Experiment Methods and Results
Detection of Histamine by Extended Gate FET (EGFET) and MIP
From the previous research, we already sensed histamine secretion of allergy by Ion-sensitive FET (ISFET). We chose to use EGFET for modifying the gate surface by MIP to make selective device. MIP gel coated-gate FET with histamine template was fabricated by direct UV polymerization onto the Au gate electrode using monomers, which were consisting of acrylic acid as a main chain, ethylene glycol dimethacrylate as a cross linker, and mixing the target molecule, histamine, dissolved in dimethyl sulfoxide/water. After polymerization, histamine was removed from polymerized MIP film using organic solvent. The MIP gel we are using is composed by histamine 0.01g, acrylic acid 0.013g, EGDM 0.15g, DMSO up to 0.85g, PBS up to 1.0g. Up till now, we could sense histamine concentration at 0.1mM.
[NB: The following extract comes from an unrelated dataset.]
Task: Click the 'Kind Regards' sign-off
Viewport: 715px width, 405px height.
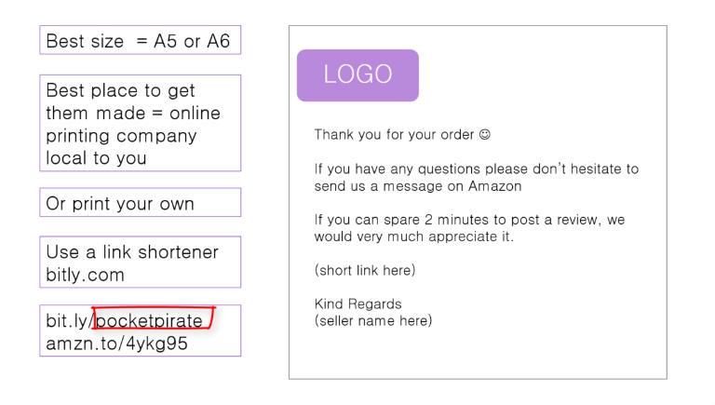Action: click(x=358, y=304)
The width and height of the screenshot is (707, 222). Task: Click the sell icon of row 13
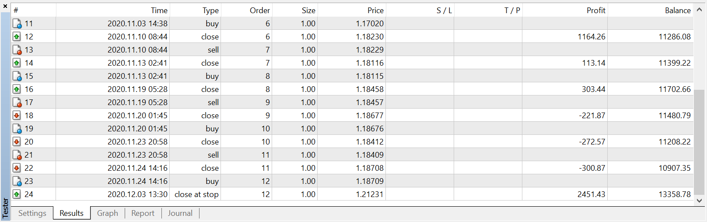pyautogui.click(x=17, y=50)
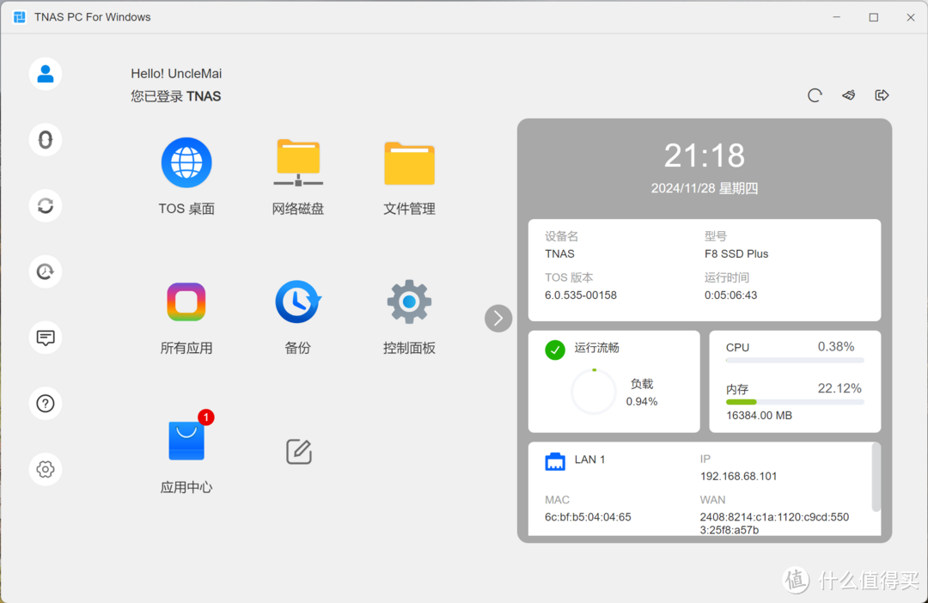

Confirm the selectivity of MIP for histamine
MIP works by the shape of target template and the function group link between MIP and target. In case when similar chemical of histamine affecting the result, we choose nicotine amide and histidine to check the selectivity of MIP for histamine. By the MIP device made for histamine, Nicotine amide and histidine solution at same concentration of histamine have been sensed. Regarding this results, we would like to talk about the details in the conference.